In early July 2018 – just two weeks after picking up a jar of biotin at Costco – the man who grew up staring at constellations of stars literally could not believe his own eyes.
A miracle: Dave sees again
"Before taking biotin, I might be able to see one star if I'm lucky," Dave says. "Two weeks later, I looked up one night and saw the whole big dipper. I couldn't stop bawling my eyes out."
Dave could hardly believe what he saw, and when he told Elizabeth, she could hardly believe what she heard.
"The whole Genetics Department at the Waisman Center was buzzing," she says. "In our field, a diagnosis helps people manage their condition. Rarely can we use our findings to literally change someone's life like Dave's."
Kimberly Stepien, MD, a UW Health ophthalmologist and director of the Adult Inherited Retinal Disease Clinic, said Dave's case beautifully illustrates the power of genetic testing.
"Elizabeth is the true hero in this story," says Dr. Stepien, who was part of Dave's care team. "She took the time to get a very thorough history and understood that we needed more than standard genetic optic neuropathy screening. Of course, Dave's willingness to pay for the whole exome sequencing was also critical."
At the same time, Dr. Stepien cautions people with poor vision not to run to the pharmacy for biotin supplements too quickly.
A cautionary note
"People can experience vision loss from a variety of conditions, including diseases such as macular degeneration or diabetic retinopathy," she says. "Sadly, biotin supplement is not going to help these patients."
Still, she will never forget Dave Seamans and his remarkable turnaround.
"It was amazing to see how his visual fields, along with his other systemic symptoms, improved over the next few months after he started his supplements," says Dr. Stepien. "It's an ophthalmologist's dream to help someone see again. It's what gets us up in the morning every day."

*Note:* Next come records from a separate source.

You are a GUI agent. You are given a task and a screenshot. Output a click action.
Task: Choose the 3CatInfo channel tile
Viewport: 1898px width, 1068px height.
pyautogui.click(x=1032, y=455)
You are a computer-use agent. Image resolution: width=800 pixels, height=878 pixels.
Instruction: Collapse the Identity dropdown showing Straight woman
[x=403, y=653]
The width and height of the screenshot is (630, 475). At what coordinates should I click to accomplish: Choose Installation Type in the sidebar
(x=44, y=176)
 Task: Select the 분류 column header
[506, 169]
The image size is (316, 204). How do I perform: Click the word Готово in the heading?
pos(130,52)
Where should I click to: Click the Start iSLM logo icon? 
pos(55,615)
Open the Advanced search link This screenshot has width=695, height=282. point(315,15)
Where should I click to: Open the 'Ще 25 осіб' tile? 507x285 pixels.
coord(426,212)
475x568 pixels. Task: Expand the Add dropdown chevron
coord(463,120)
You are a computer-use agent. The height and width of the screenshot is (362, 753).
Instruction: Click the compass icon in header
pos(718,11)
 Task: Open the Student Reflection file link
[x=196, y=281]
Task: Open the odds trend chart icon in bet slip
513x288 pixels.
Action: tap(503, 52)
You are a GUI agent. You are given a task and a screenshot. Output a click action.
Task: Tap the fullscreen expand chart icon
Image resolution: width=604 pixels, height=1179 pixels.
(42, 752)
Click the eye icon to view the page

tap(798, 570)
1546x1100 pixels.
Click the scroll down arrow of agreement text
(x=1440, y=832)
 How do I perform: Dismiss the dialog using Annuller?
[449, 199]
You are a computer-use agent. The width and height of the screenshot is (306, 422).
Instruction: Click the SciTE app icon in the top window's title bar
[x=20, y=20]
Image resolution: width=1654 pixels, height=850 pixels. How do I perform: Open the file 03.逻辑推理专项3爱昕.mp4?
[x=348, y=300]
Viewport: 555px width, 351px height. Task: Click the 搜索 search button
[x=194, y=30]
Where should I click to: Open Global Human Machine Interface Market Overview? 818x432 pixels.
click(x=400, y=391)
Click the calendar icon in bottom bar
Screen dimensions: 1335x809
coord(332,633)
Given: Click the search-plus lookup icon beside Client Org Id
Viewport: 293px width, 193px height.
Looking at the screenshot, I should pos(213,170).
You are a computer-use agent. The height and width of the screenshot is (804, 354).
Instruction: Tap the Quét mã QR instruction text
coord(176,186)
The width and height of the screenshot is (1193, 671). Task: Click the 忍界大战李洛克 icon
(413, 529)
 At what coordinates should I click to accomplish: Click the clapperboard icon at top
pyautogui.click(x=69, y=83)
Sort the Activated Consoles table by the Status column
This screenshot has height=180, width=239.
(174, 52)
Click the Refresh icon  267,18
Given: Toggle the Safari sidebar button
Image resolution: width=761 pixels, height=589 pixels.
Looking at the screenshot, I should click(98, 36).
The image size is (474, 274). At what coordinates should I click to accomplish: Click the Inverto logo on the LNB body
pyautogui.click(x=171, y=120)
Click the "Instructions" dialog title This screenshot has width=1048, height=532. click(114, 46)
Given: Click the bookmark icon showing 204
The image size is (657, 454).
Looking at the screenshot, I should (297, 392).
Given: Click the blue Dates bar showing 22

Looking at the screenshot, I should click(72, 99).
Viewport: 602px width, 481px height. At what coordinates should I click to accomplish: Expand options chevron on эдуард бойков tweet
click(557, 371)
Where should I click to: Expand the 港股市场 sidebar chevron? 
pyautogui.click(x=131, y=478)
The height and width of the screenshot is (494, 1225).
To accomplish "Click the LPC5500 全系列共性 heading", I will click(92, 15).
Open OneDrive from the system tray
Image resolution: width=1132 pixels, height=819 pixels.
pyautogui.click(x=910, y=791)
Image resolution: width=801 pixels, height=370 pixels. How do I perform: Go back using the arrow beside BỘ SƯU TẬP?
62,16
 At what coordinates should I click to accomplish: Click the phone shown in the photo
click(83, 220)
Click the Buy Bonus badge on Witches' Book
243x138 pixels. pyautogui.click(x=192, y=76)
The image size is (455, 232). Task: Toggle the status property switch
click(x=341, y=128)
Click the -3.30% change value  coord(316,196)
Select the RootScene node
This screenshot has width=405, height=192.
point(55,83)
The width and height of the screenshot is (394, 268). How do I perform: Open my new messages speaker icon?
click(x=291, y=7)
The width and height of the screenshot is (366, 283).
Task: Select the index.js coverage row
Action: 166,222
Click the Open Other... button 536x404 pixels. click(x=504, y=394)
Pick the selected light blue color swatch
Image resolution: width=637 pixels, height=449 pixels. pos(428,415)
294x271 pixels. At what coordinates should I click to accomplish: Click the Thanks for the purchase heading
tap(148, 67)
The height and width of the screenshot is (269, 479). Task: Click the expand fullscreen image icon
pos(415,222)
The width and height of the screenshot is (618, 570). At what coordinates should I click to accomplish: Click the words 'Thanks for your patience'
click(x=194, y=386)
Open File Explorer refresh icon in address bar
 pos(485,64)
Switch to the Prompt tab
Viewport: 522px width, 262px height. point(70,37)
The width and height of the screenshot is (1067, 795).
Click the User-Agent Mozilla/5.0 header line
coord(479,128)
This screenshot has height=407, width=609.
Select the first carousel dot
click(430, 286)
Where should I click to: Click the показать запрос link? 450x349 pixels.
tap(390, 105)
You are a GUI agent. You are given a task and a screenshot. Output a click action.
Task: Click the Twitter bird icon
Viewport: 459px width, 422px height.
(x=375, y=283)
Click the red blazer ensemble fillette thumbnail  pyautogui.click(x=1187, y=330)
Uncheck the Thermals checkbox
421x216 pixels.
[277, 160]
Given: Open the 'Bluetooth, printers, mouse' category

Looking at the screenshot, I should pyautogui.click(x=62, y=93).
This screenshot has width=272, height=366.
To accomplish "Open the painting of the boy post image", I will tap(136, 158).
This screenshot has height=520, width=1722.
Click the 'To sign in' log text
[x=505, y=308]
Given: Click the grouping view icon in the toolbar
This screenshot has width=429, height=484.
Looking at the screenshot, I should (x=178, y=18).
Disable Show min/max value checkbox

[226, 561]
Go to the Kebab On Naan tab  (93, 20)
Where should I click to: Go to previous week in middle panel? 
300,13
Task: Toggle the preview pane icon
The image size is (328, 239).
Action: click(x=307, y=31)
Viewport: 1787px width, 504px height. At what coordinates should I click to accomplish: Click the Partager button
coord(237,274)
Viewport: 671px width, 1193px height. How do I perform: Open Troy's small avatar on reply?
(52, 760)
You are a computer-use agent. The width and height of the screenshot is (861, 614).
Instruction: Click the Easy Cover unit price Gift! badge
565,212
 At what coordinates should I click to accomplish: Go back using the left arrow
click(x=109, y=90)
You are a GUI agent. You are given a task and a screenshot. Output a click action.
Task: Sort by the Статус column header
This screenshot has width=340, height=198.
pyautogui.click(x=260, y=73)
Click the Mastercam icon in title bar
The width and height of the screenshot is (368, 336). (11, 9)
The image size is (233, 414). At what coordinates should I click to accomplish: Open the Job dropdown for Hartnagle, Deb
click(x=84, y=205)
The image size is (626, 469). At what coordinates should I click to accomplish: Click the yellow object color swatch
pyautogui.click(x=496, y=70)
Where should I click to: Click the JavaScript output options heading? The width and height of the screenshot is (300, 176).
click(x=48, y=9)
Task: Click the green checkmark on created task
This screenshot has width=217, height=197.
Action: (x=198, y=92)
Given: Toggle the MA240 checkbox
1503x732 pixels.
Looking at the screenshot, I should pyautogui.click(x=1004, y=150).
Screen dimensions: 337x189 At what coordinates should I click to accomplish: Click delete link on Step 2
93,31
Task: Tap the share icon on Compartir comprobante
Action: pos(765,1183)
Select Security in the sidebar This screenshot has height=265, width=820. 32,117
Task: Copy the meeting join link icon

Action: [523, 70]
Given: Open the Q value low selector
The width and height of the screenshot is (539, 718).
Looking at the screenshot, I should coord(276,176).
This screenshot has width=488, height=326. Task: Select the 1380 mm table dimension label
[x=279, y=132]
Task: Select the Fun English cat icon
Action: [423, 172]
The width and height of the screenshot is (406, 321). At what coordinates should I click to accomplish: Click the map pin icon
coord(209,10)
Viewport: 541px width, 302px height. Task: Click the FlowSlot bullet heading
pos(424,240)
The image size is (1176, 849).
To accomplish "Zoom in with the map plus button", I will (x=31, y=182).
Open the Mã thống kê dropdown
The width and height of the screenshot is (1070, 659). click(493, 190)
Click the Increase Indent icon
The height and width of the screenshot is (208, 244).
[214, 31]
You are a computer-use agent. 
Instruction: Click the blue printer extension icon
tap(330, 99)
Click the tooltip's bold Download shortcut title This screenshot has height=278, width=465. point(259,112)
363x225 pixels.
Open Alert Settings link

Dr. Wolf, the medical genetics pioneer who first identified biotinidase deficiency 37 years ago, cherishes the friendship he has cultivated with Dave over the past two years.
Short, but sweet note
"Dave sent me a note last year that means more to me than he'll ever know," says Dr. Wolf. "I pull it out whenever I need a little boost."
Short and sweet, Dave's note reads as follows:
Six months ago, I was legally blind and told there was no hope. Today, for the first time in three years, I drove myself to town. I want you to know that your life's work has saved my life. For that, my family and I are eternally grateful. I hope my experience can be a part of helping others. Thank you again.